Central angiotensin II (AngII) stimulates water and salt solution intake. Pretreatment with low-dose mineralocorticoid (DOCA) enhances this AngII-induced intake of salt solutions (the synergy theory) in Wistar and Sprague Dawley rats but not in Fischer rats. This response is mediated via the AT-1 receptor. Electrophysiological experiments using iontophoretic application of AngII and the AT-1 receptor-specific non-peptide antagonist losartan showed excitation of neurons in the preoptic/medial septum region of urethane-anesthetized male Wistar rats. DOCA pretreatment further enhances this neuronal excitation in response to AngII and reduces the responses to losartan. This generated the hypothesis that DOCA-enhanced AngII-induced neuronal excitation is the neural support for the synergy theory. AT-2 receptors modulate these intake responses depending on sodium in the diet, and diuretic-induced dehydration during pregnancy produces a higher salt intake in the offspring. AngII-induced salt and water intakes were tested in offspring from Sprague Dawley mothers with only 1.8% NaCl to drink in which half were treated with furosemide. The important observations were a) the AT-1 antagonist alone suppressed intakes in offspring from mothers not treated with furosemide, b) both AT-1 and AT-2 antagonists suppressed intakes in offspring from furosemide-treated mothers, and c) combined administration of AT-1 and AT-2 antagonists greatly suppressed water intake in offspring from mothers not treated with furosemide. These results suggest that AT-1 and AT-2 receptors have variable properties (receptor number and/or second messengers). Furthermore, the activity and function of these central AngII receptors depend on the background mineralocorticoid levels. The exact mechanism of this influence, however, remains to be determined.

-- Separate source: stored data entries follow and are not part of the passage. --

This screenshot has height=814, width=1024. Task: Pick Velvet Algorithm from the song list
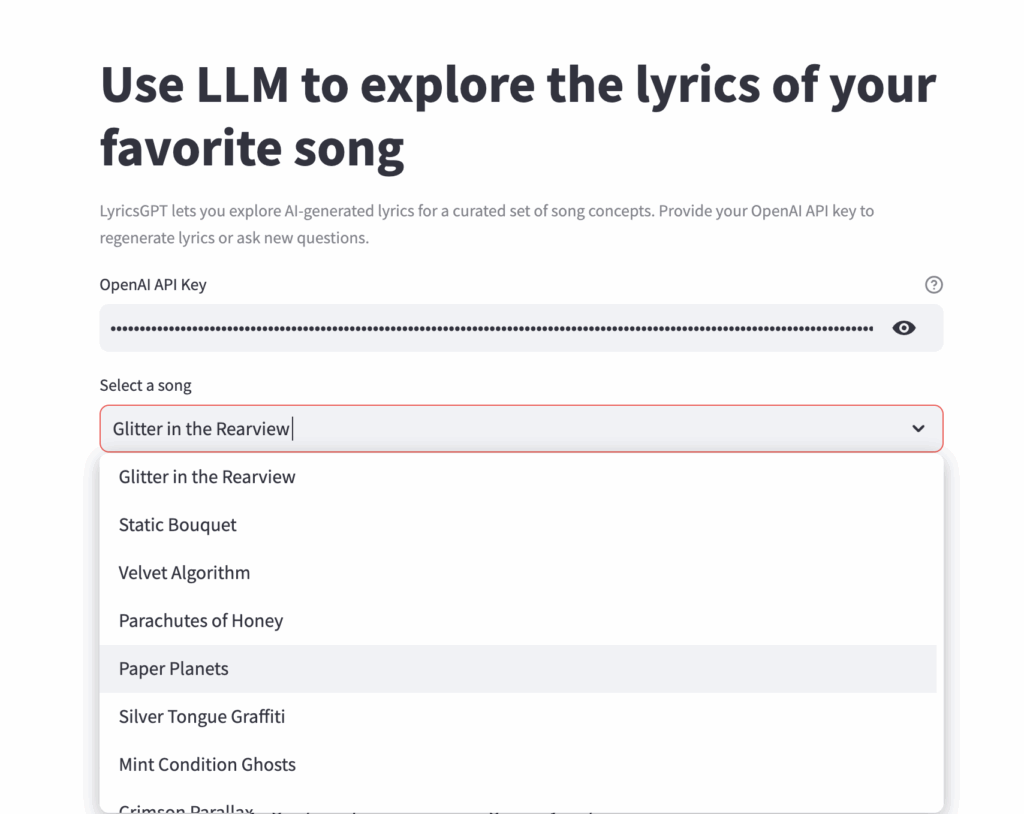(x=185, y=573)
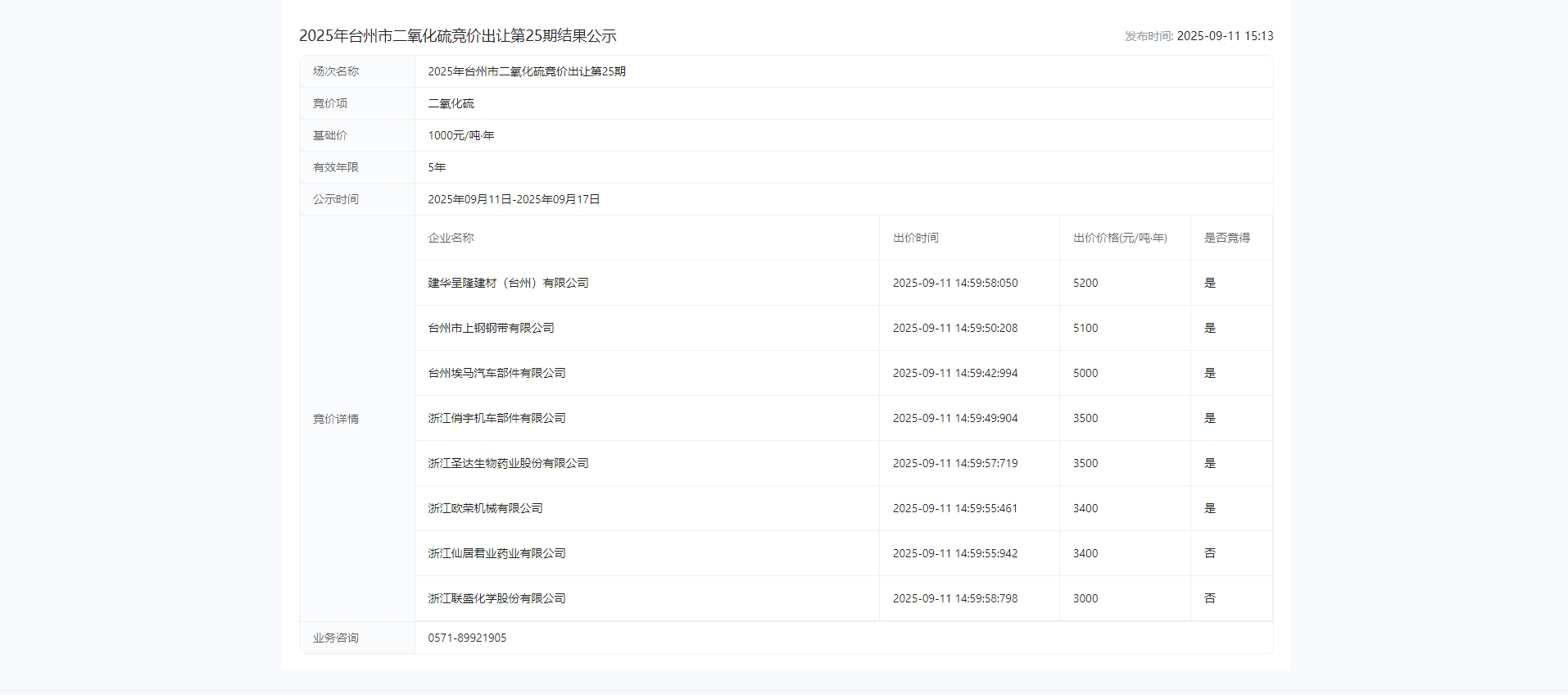Click company name 建华呈隆建材（台州）有限公司
Image resolution: width=1568 pixels, height=695 pixels.
tap(508, 283)
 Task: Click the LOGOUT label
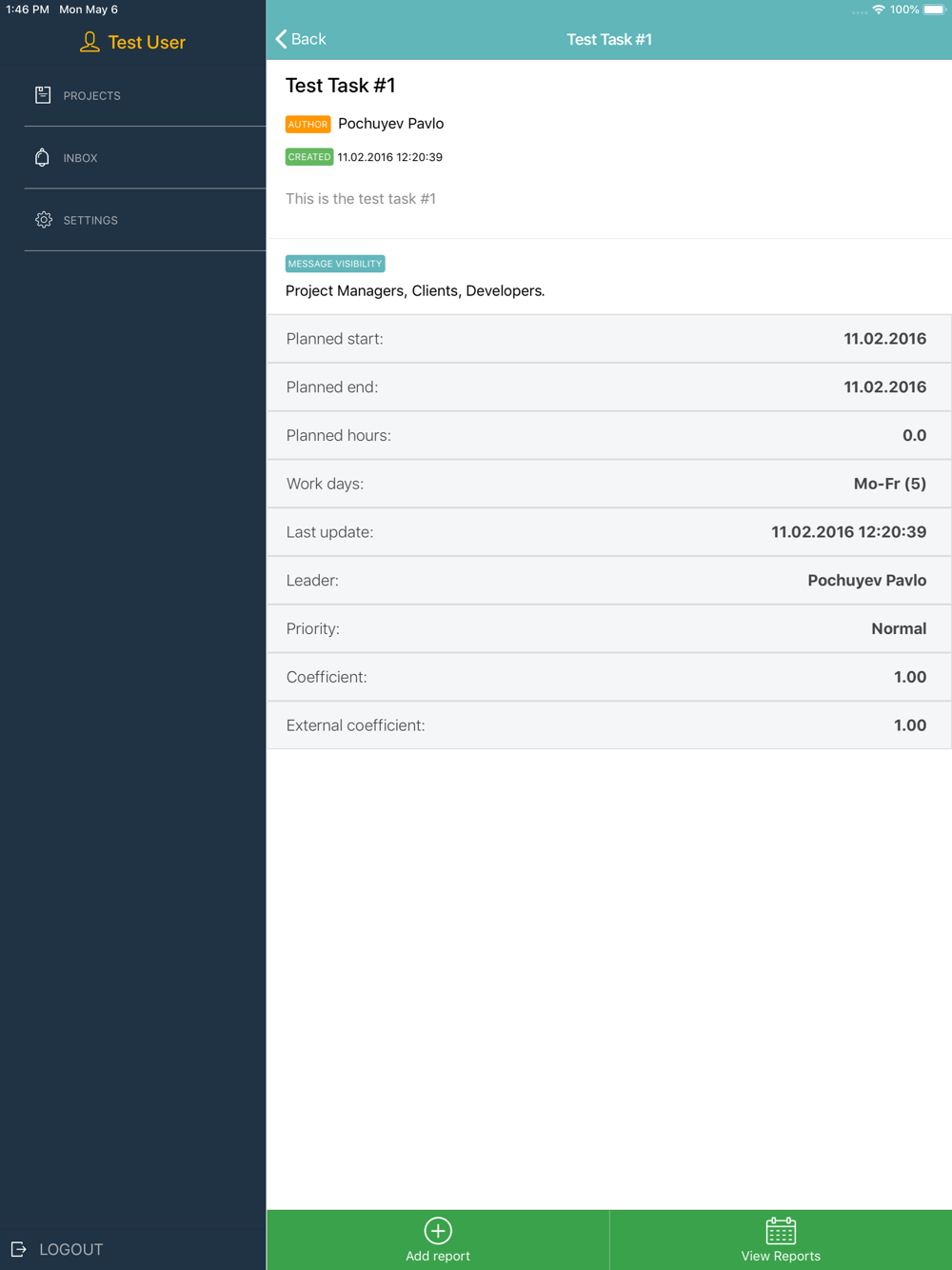pos(71,1249)
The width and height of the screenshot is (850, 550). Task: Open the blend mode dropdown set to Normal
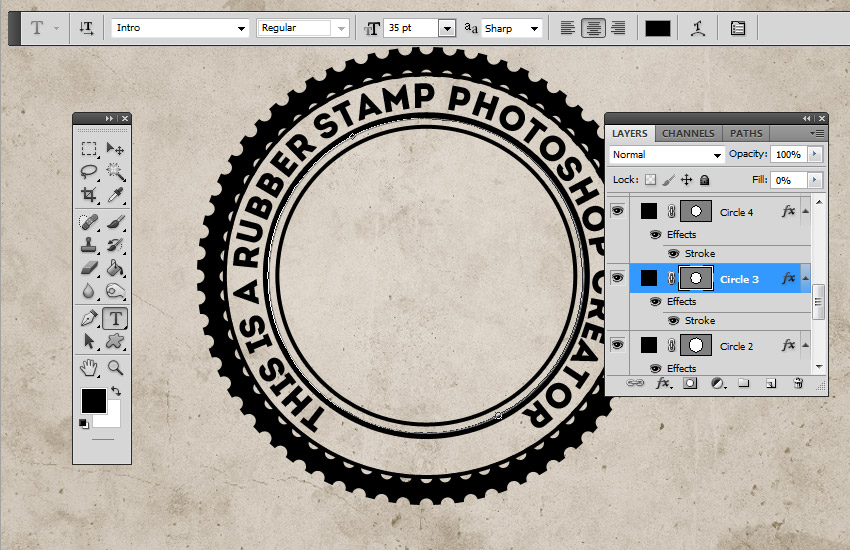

Mineralocorticoid pretreatment enhances angiotensin II-induced neuronal excitation but not salt drinking in male Fischer rats.

Central administration of angiotensin (Ang) II stimulates thirst and sodium intake via the AT-1 receptor. Mineralocorticoid pretreatment enhances Ang II-induced drinking of hypertonic salt solutions (i.e. the synergy theory) in Wistar and Sprague-Dawley rats. Electrophysiological experiments using iontophoretic application of Ang II, and the AT-1 receptor specific nonpeptide antagonist losartan, have shown excitation of neurones in the preoptic/medial septum region of urethane anaesthetised male Wistar rats. Deoxycorticosterone acetate (DOCA) pretreatment further enhanced this neuronal excitation to Ang II and reduced the responses to losartan. This generated the hypothesis that DOCA-enhanced Ang II-induced neuronal excitation was necessary for the enhanced salt intake of synergy theory. We tested this hypothesis in Fischer 344 rats that are known to have a low basal salt appetite and reduced sensitivity for i.c.v. Ang II. We compared the effect of DOCA pretreatment on i.c.v. Ang II-induced water and 2% NaCl intake in behaving adult male, Fischer rats, as well as preoptic/medial septum region neuronal responses to Ang II and losartan, using a seven-barrelled micro-iontophoretic electrode sealed to a recording electrode in urethane anaesthetised, male Fischer rats. Two groups were used: one pretreated with DOCA (0.5 mg/day for 3 days) and the other comprising controls, treated with isotonic saline. Ang II applied iontophoretically increased activity in 31% of the spontaneously active neurones. Following DOCA pretreatment, the responsiveness to Ang II (when applied after aldosterone) was increased. By contrast, in the behaving animals, water and 2% NaCl intake in response to i.c.v. Ang II were not enhanced by DOCA pretreatment. These results do not support the working hypothesis but could be interpreted as evidence for the existence of two separately modulated central Ang II systems: one responding to mineralocorticoids with increased neuronal activity and the other responsible for the Ang II-induced sodium appetite in conscious rats.